(Collected data)

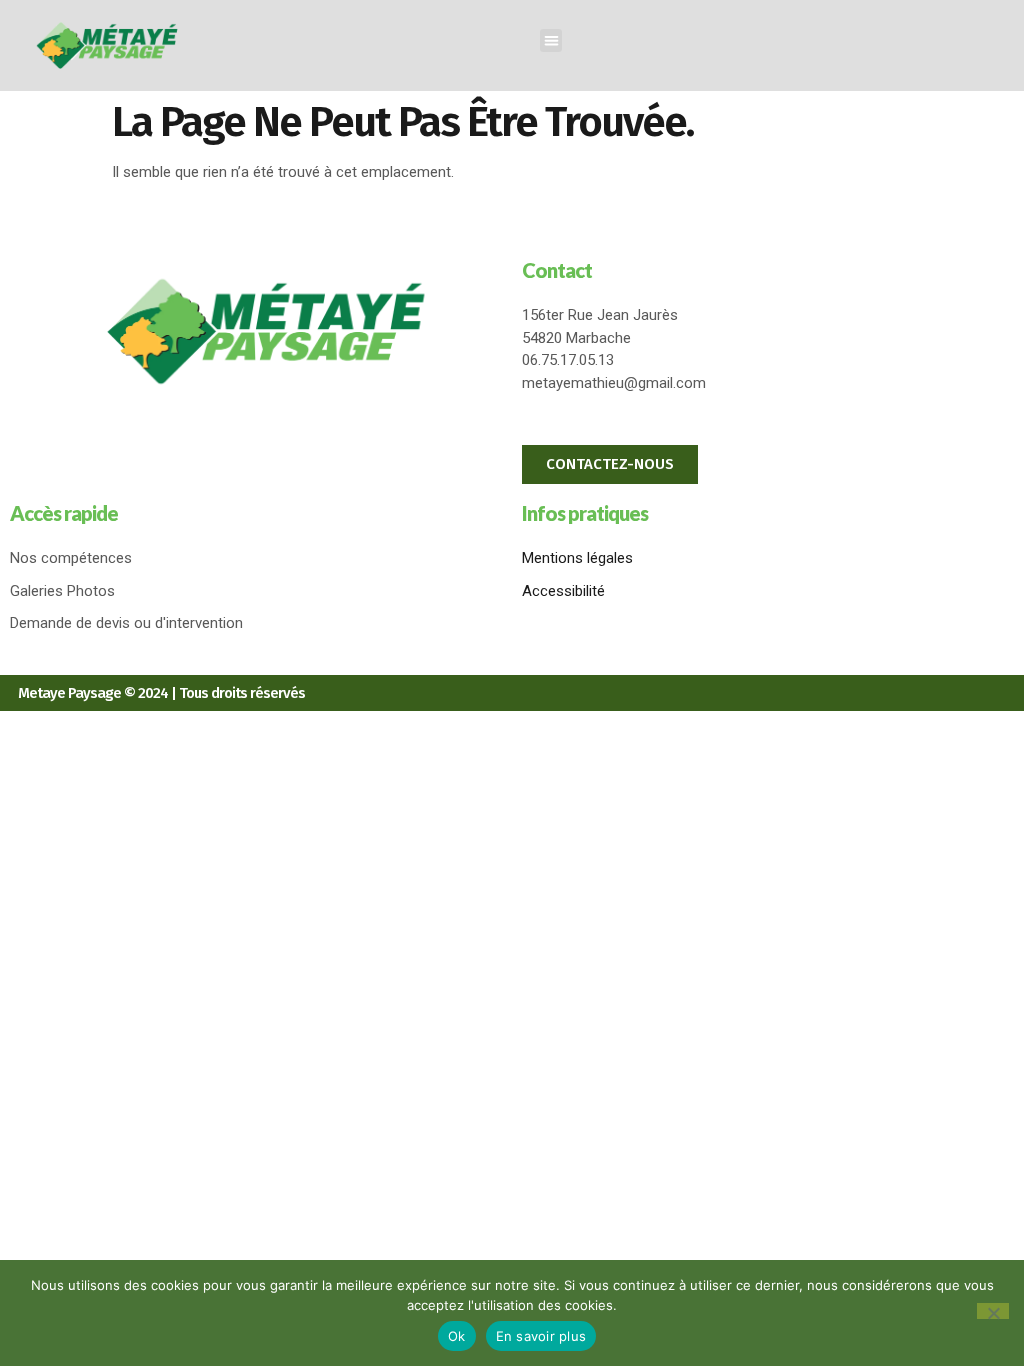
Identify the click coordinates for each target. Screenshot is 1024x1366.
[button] (551, 40)
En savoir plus (541, 1336)
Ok (457, 1336)
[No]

* _What to do_
Set down the entries word for word, omitting all pictures.

* _Exercise result_
Identify the click coordinates for each target. Screenshot is 1024x1366.
[button] (551, 40)
En savoir plus (541, 1336)
Ok (457, 1336)
[No]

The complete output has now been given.